As many as 23 new high severity security vulnerabilities have been disclosed in different implementations of Unified Extensible Firmware Interface (UEFI) firmware used by numerous vendors, including Bull Atos, Fujitsu, HP, Juniper Networks, Lenovo, among others.
The vulnerabilities reside in Insyde Software’s InsydeH2O UEFI firmware, according to enterprise firmware security company Binarly, with a majority of the anomalies diagnosed in the System Management Mode (SMM).
UEFI is a software specification that provides a standard programming interface connecting a computer’s firmware to its operating system during the booting process. In x86 systems, the UEFI firmware is usually stored in the flash memory chip of the motherboard.
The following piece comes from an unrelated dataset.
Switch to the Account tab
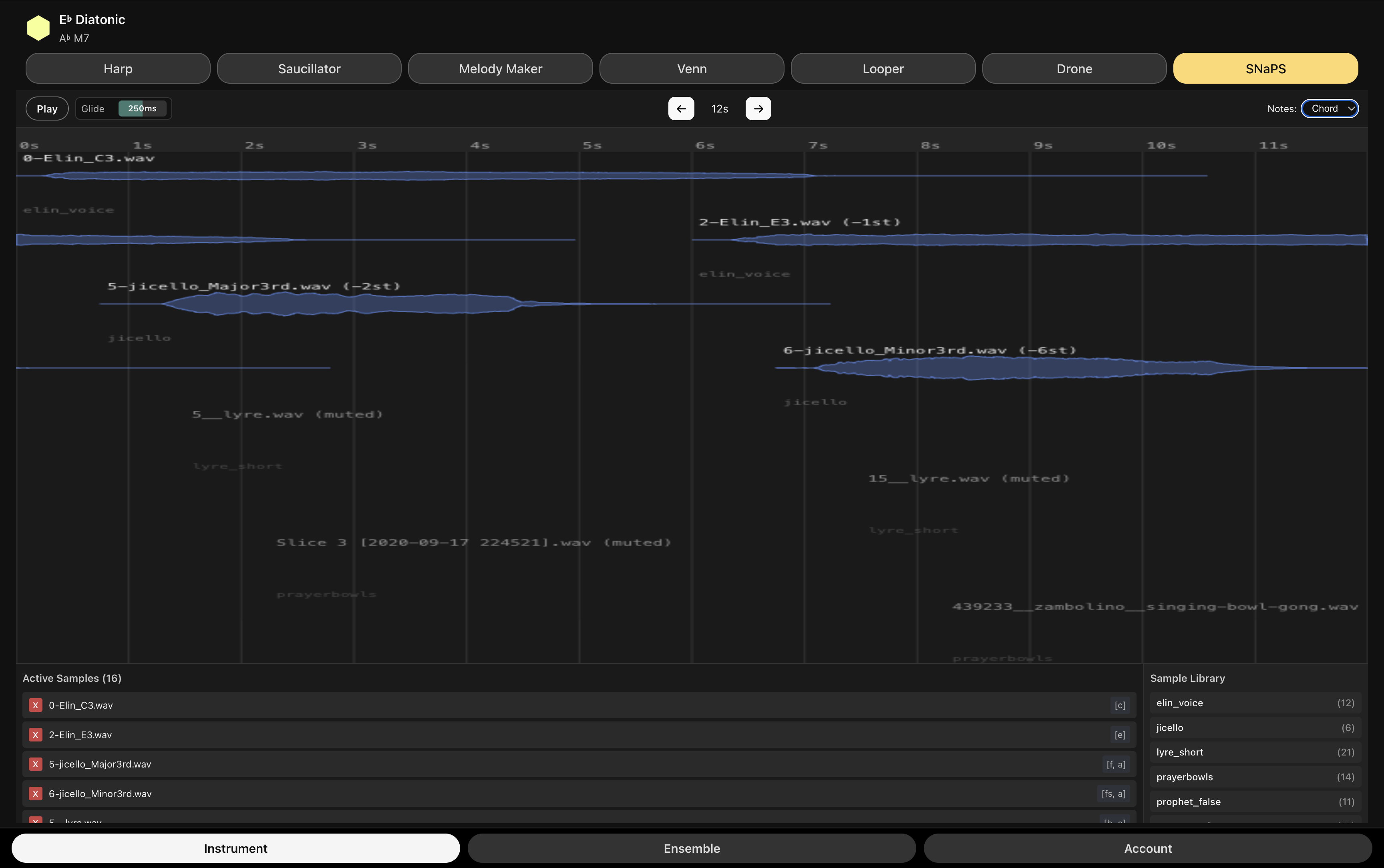Viewport: 1384px width, 868px height. coord(1147,848)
“By exploiting these vulnerabilities, attackers can successfully install malware that survives operating system re-installations and allows the bypass of endpoint security solutions (EDR/AV), Secure Boot, and Virtualization-Based Security isolation,” the researchers said.
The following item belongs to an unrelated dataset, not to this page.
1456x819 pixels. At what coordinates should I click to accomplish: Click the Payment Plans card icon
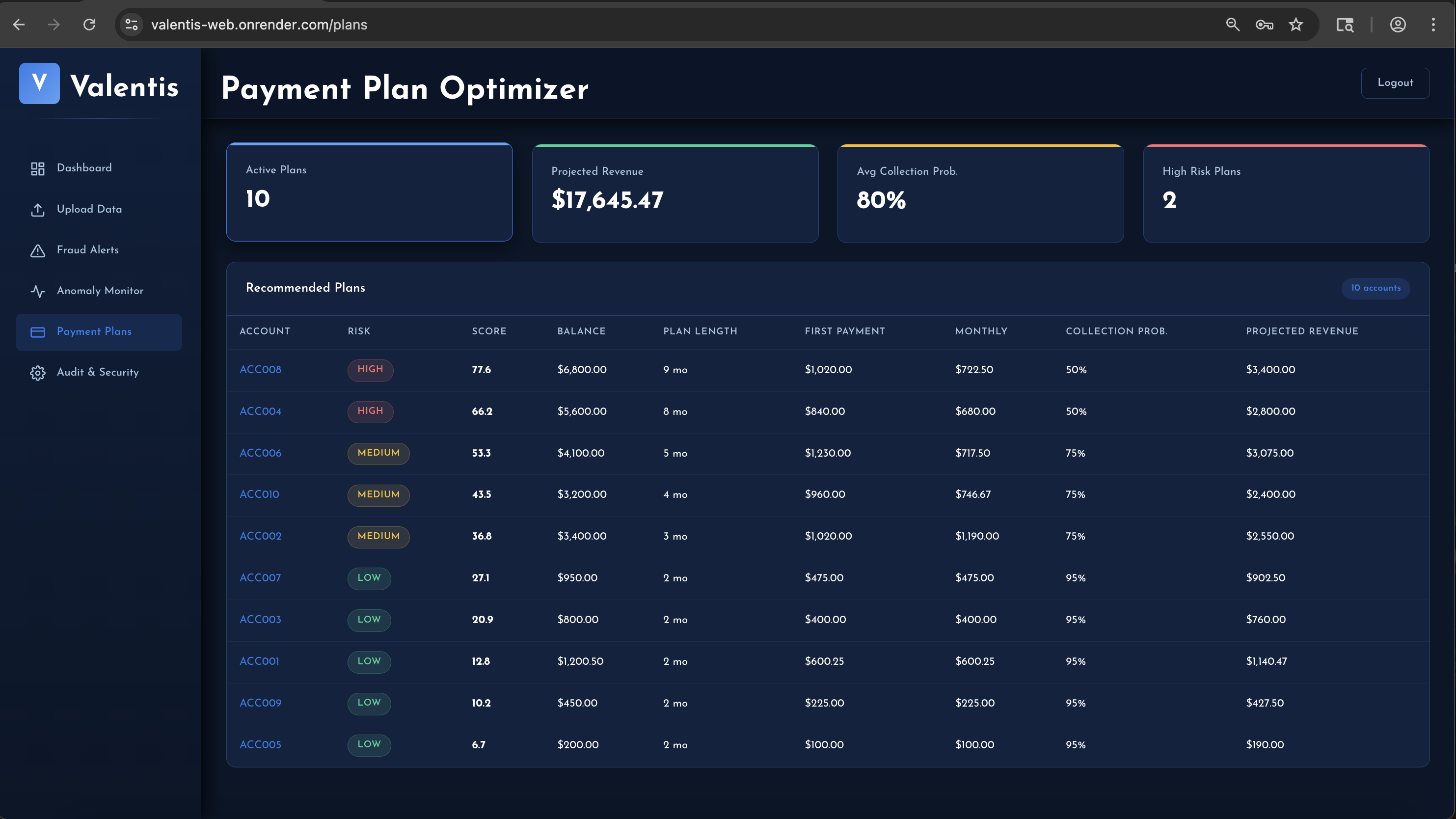37,332
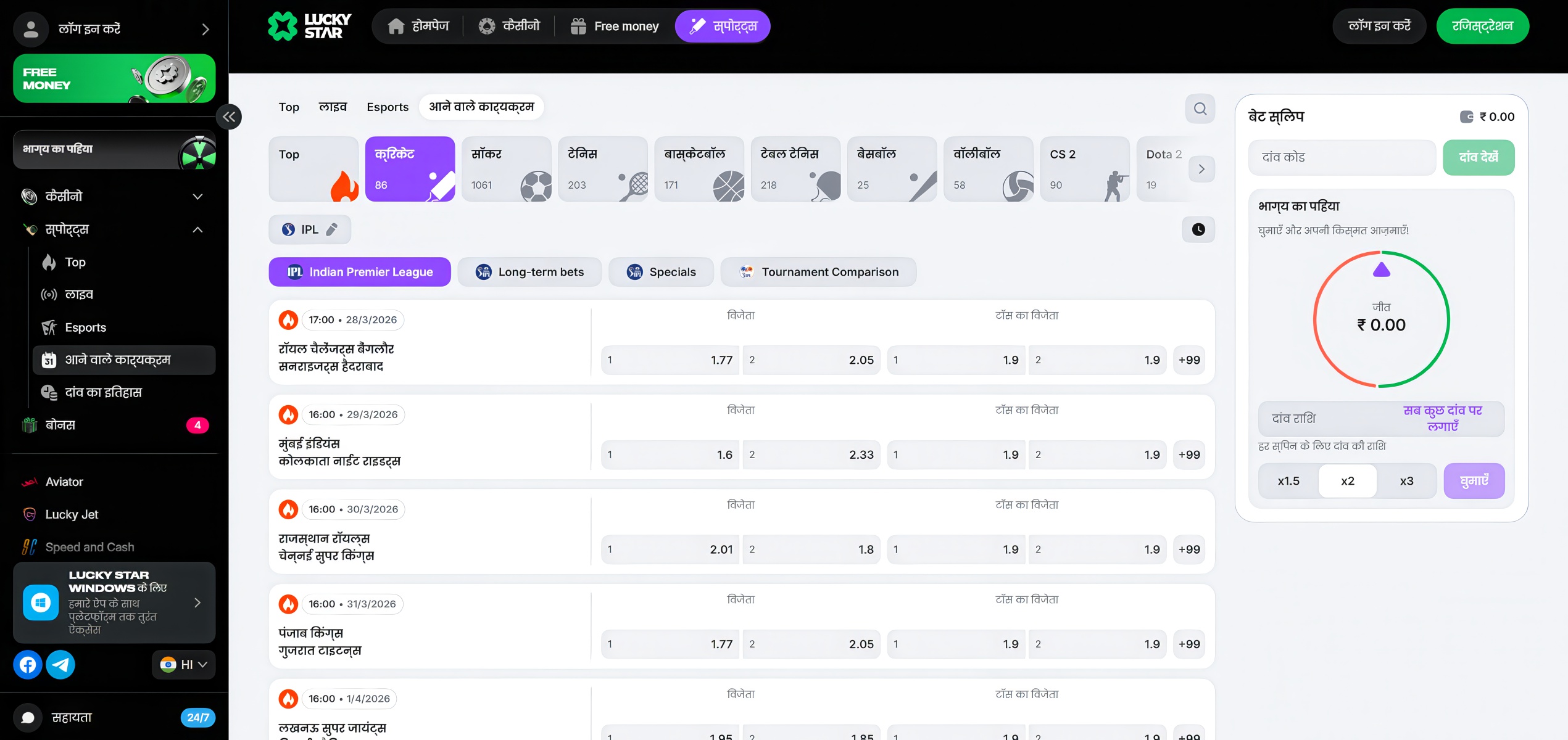1568x740 pixels.
Task: Expand the कैसीनो sidebar section
Action: tap(197, 197)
Successful exploitation of the flaws (CVSS scores: 7.5 – 8.2) could allow a malicious actor to run arbitrary code with SMM permissions, a special-purpose execution mode in x86-based processors that handles power management, hardware configuration, thermal monitoring, and other functions.
“SMM code executes in the highest privilege level and is invisible to the OS, which makes it an attractive target for malicious activity,” Microsoft notes in its documentation, adding the SMM attack vector could be abused by a piece of nefarious code to trick another code with higher privileges into performing unauthorized activities.
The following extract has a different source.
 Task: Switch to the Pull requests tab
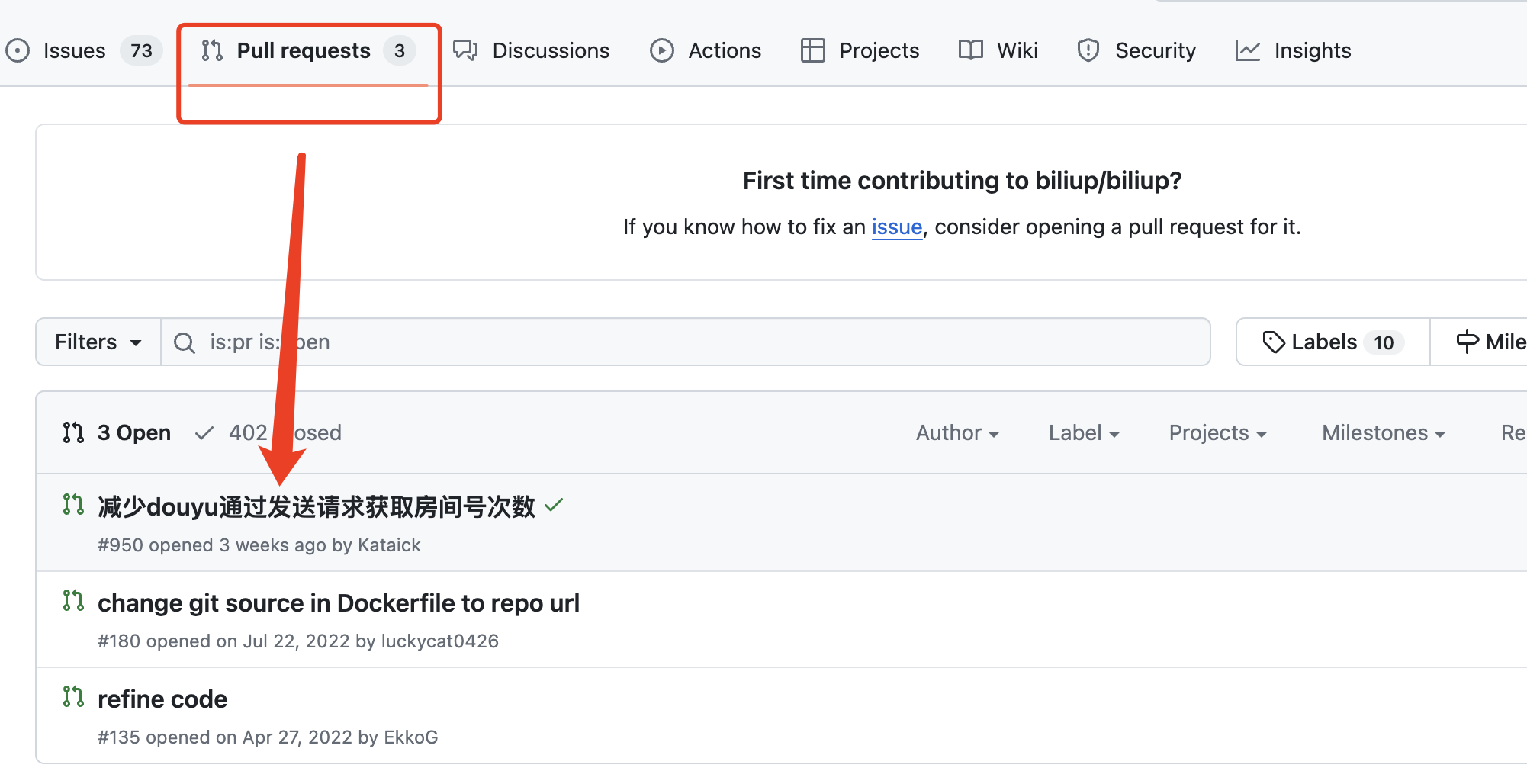tap(304, 50)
Worse, the weaknesses can also be chained together to bypass security features and install malware in a manner that survives operating system re-installations and achieve long-term persistence on compromised systems — as observed in the case of MoonBounce — while stealthily creating a communications channel to exfiltrate sensitive data.
Insyde has released firmware patches that address these shortcomings as part of the coordinated disclosure process. But the fact that the software is used in several OEM implementations means it could take a considerable amount of time before the fixes actually trickle down to affected devices.